What you are asked to do:
Render these lines as a Markdown table with the columns Row and Line, numbering each line in Row and leaving out blank lines. Include every item.

Records for locating the described items
-.-.-

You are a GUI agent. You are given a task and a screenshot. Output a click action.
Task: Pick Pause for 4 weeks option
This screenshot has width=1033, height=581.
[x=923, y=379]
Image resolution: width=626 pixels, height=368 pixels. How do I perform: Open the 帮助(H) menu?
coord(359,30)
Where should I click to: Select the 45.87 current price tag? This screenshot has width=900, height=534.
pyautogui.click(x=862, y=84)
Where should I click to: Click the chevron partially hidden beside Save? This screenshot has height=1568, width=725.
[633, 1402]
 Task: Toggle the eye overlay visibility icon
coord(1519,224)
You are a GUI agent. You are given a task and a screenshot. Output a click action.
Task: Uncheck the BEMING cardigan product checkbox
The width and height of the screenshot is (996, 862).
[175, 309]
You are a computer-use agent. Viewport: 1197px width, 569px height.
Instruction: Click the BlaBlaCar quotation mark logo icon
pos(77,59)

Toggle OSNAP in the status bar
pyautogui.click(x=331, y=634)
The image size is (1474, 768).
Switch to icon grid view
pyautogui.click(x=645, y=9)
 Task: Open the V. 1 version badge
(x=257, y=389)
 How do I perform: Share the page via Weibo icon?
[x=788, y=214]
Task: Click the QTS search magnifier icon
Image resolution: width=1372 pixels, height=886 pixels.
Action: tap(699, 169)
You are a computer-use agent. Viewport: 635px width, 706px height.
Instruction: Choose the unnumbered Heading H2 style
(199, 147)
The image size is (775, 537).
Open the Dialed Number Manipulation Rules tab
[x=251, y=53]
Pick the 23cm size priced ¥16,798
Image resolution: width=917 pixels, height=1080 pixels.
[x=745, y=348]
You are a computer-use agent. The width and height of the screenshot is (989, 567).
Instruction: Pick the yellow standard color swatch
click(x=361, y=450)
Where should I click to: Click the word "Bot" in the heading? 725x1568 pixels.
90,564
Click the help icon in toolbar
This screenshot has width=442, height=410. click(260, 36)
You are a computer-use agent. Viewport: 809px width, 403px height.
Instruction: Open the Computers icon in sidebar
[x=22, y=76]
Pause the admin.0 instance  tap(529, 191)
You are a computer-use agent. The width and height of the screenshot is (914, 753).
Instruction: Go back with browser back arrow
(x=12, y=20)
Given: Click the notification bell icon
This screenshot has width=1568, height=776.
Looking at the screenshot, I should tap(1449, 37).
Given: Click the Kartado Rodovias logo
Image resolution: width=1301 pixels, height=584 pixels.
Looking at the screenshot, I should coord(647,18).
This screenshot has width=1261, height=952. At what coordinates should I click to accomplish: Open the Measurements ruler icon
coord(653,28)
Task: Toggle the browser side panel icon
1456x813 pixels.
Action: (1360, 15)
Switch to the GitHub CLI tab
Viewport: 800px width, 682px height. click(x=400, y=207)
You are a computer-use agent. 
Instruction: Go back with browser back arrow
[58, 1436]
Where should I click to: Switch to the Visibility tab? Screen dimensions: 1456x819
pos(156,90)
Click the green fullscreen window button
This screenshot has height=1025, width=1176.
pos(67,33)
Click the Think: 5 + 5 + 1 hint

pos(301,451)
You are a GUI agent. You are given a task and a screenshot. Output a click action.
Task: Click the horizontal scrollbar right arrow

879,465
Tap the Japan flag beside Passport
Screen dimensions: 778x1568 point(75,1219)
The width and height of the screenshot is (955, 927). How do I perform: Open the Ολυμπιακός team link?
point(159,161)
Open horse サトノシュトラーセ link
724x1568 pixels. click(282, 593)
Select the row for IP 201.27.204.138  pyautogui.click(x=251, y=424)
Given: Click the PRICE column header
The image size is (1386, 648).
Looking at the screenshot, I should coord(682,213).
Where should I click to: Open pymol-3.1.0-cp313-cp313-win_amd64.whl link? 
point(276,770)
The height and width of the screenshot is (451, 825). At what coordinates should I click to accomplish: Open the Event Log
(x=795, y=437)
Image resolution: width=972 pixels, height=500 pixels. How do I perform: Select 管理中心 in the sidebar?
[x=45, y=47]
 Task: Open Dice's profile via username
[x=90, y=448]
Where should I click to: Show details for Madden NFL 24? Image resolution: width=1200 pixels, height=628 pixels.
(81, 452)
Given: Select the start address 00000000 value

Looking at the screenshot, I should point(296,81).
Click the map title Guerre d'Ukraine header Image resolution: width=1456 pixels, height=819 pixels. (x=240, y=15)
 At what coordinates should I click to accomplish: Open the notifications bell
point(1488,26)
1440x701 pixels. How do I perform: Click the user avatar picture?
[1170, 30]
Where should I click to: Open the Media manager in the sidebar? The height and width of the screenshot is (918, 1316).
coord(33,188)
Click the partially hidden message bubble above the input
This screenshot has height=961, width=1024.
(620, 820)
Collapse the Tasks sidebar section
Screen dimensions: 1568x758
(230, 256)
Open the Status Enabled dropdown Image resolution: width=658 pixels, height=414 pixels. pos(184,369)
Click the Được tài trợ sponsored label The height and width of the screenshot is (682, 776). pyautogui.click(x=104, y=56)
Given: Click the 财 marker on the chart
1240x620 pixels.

-.-.-

Answer to the problem:
| Row | Line |
|---|---|
| 1 | You are a GUI agent. You are given a task and a screenshot. Output a click action. |
| 2 | Task: Pick Pause for 4 weeks option |
| 3 | This screenshot has width=1033, height=581. |
| 4 | [x=923, y=379] |
| 5 | Image resolution: width=626 pixels, height=368 pixels. How do I perform: Open the 帮助(H) menu? |
| 6 | coord(359,30) |
| 7 | Where should I click to: Select the 45.87 current price tag? This screenshot has width=900, height=534. |
| 8 | pyautogui.click(x=862, y=84) |
| 9 | Where should I click to: Click the chevron partially hidden beside Save? This screenshot has height=1568, width=725. |
| 10 | [633, 1402] |
| 11 |  Task: Toggle the eye overlay visibility icon |
| 12 | coord(1519,224) |
| 13 | You are a GUI agent. You are given a task and a screenshot. Output a click action. |
| 14 | Task: Uncheck the BEMING cardigan product checkbox |
| 15 | The width and height of the screenshot is (996, 862). |
| 16 | [175, 309] |
| 17 | You are a computer-use agent. Viewport: 1197px width, 569px height. |
| 18 | Instruction: Click the BlaBlaCar quotation mark logo icon |
| 19 | pos(77,59) |
| 20 | Toggle OSNAP in the status bar |
| 21 | pyautogui.click(x=331, y=634) |
| 22 | The image size is (1474, 768). |
| 23 | Switch to icon grid view |
| 24 | pyautogui.click(x=645, y=9) |
| 25 |  Task: Open the V. 1 version badge |
| 26 | (x=257, y=389) |
| 27 |  How do I perform: Share the page via Weibo icon? |
| 28 | [x=788, y=214] |
| 29 | Task: Click the QTS search magnifier icon |
| 30 | Image resolution: width=1372 pixels, height=886 pixels. |
| 31 | Action: tap(699, 169) |
| 32 | You are a computer-use agent. Viewport: 635px width, 706px height. |
| 33 | Instruction: Choose the unnumbered Heading H2 style |
| 34 | (199, 147) |
| 35 | The image size is (775, 537). |
| 36 | Open the Dialed Number Manipulation Rules tab |
| 37 | [x=251, y=53] |
| 38 | Pick the 23cm size priced ¥16,798 |
| 39 | Image resolution: width=917 pixels, height=1080 pixels. |
| 40 | [x=745, y=348] |
| 41 | You are a computer-use agent. The width and height of the screenshot is (989, 567). |
| 42 | Instruction: Pick the yellow standard color swatch |
| 43 | click(x=361, y=450) |
| 44 | Where should I click to: Click the word "Bot" in the heading? 725x1568 pixels. |
| 45 | 90,564 |
| 46 | Click the help icon in toolbar |
| 47 | This screenshot has width=442, height=410. click(260, 36) |
| 48 | You are a computer-use agent. Viewport: 809px width, 403px height. |
| 49 | Instruction: Open the Computers icon in sidebar |
| 50 | [x=22, y=76] |
| 51 | Pause the admin.0 instance  tap(529, 191) |
| 52 | You are a computer-use agent. The width and height of the screenshot is (914, 753). |
| 53 | Instruction: Go back with browser back arrow |
| 54 | (x=12, y=20) |
| 55 | Given: Click the notification bell icon |
| 56 | This screenshot has width=1568, height=776. |
| 57 | Looking at the screenshot, I should tap(1449, 37). |
| 58 | Given: Click the Kartado Rodovias logo |
| 59 | Image resolution: width=1301 pixels, height=584 pixels. |
| 60 | Looking at the screenshot, I should coord(647,18). |
| 61 | This screenshot has width=1261, height=952. At what coordinates should I click to accomplish: Open the Measurements ruler icon |
| 62 | coord(653,28) |
| 63 | Task: Toggle the browser side panel icon |
| 64 | 1456x813 pixels. |
| 65 | Action: (1360, 15) |
| 66 | Switch to the GitHub CLI tab |
| 67 | Viewport: 800px width, 682px height. click(x=400, y=207) |
| 68 | You are a computer-use agent.  |
| 69 | Instruction: Go back with browser back arrow |
| 70 | [58, 1436] |
| 71 | Where should I click to: Switch to the Visibility tab? Screen dimensions: 1456x819 |
| 72 | pos(156,90) |
| 73 | Click the green fullscreen window button |
| 74 | This screenshot has height=1025, width=1176. |
| 75 | pos(67,33) |
| 76 | Click the Think: 5 + 5 + 1 hint |
| 77 | pos(301,451) |
| 78 | You are a GUI agent. You are given a task and a screenshot. Output a click action. |
| 79 | Task: Click the horizontal scrollbar right arrow |
| 80 | 879,465 |
| 81 | Tap the Japan flag beside Passport |
| 82 | Screen dimensions: 778x1568 point(75,1219) |
| 83 | The width and height of the screenshot is (955, 927). How do I perform: Open the Ολυμπιακός team link? |
| 84 | point(159,161) |
| 85 | Open horse サトノシュトラーセ link |
| 86 | 724x1568 pixels. click(282, 593) |
| 87 | Select the row for IP 201.27.204.138  pyautogui.click(x=251, y=424) |
| 88 | Given: Click the PRICE column header |
| 89 | The image size is (1386, 648). |
| 90 | Looking at the screenshot, I should coord(682,213). |
| 91 | Where should I click to: Open pymol-3.1.0-cp313-cp313-win_amd64.whl link?  |
| 92 | point(276,770) |
| 93 | The height and width of the screenshot is (451, 825). At what coordinates should I click to accomplish: Open the Event Log |
| 94 | (x=795, y=437) |
| 95 | Image resolution: width=972 pixels, height=500 pixels. How do I perform: Select 管理中心 in the sidebar? |
| 96 | [x=45, y=47] |
| 97 |  Task: Open Dice's profile via username |
| 98 | [x=90, y=448] |
| 99 | Where should I click to: Show details for Madden NFL 24? Image resolution: width=1200 pixels, height=628 pixels. |
| 100 | (81, 452) |
| 101 | Given: Select the start address 00000000 value |
| 102 | Looking at the screenshot, I should point(296,81). |
| 103 | Click the map title Guerre d'Ukraine header Image resolution: width=1456 pixels, height=819 pixels. (x=240, y=15) |
| 104 |  At what coordinates should I click to accomplish: Open the notifications bell |
| 105 | point(1488,26) |
| 106 | 1440x701 pixels. How do I perform: Click the user avatar picture? |
| 107 | [1170, 30] |
| 108 | Where should I click to: Open the Media manager in the sidebar? The height and width of the screenshot is (918, 1316). |
| 109 | coord(33,188) |
| 110 | Click the partially hidden message bubble above the input |
| 111 | This screenshot has height=961, width=1024. |
| 112 | (620, 820) |
| 113 | Collapse the Tasks sidebar section |
| 114 | Screen dimensions: 1568x758 |
| 115 | (230, 256) |
| 116 | Open the Status Enabled dropdown Image resolution: width=658 pixels, height=414 pixels. pos(184,369) |
| 117 | Click the Được tài trợ sponsored label The height and width of the screenshot is (682, 776). pyautogui.click(x=104, y=56) |
| 118 | Given: Click the 财 marker on the chart |
| 119 | 1240x620 pixels. |